-- DATASET CONTENT follows --
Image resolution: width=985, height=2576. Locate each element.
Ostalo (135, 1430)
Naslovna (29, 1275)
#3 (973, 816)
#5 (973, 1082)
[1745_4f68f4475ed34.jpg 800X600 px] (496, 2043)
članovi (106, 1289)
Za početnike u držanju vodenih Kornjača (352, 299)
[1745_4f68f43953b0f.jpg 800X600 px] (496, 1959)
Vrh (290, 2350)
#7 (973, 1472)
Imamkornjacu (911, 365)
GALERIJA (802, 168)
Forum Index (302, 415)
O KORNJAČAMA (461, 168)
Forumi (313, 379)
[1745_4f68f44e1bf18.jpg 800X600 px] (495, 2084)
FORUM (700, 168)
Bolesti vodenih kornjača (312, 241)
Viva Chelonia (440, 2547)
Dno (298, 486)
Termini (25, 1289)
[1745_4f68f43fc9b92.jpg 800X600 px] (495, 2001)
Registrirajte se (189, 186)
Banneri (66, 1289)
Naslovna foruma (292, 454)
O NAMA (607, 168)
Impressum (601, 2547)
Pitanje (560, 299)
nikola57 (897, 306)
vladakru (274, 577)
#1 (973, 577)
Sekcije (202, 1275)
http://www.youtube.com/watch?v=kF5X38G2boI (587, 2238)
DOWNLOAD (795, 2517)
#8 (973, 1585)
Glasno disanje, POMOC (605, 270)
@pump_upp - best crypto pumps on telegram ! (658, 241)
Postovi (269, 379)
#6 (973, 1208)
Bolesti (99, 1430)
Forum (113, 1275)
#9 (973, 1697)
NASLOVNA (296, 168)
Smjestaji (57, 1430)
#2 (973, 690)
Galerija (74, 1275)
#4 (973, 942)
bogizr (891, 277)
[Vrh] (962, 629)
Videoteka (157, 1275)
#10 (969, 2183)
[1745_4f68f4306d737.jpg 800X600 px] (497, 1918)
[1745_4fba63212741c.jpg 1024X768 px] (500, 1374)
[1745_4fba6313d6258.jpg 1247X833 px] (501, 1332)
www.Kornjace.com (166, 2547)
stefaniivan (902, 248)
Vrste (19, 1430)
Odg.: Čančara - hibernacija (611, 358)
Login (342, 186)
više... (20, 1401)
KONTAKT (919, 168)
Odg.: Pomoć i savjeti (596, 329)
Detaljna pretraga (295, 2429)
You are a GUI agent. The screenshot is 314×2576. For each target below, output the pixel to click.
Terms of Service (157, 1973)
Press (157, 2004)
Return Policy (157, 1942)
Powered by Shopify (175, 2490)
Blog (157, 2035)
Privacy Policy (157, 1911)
-- DATASET CONTENT concluded --
### WHAT THE TASK REQUIRES:
Which of the lines in the material carry the string "each"? Pull them out.

### EXERCISE RESULT:
Image resolution: width=985, height=2576. Locate each element.
You are a GUI agent. The screenshot is 314×2576. For each target below, output the pixel to click.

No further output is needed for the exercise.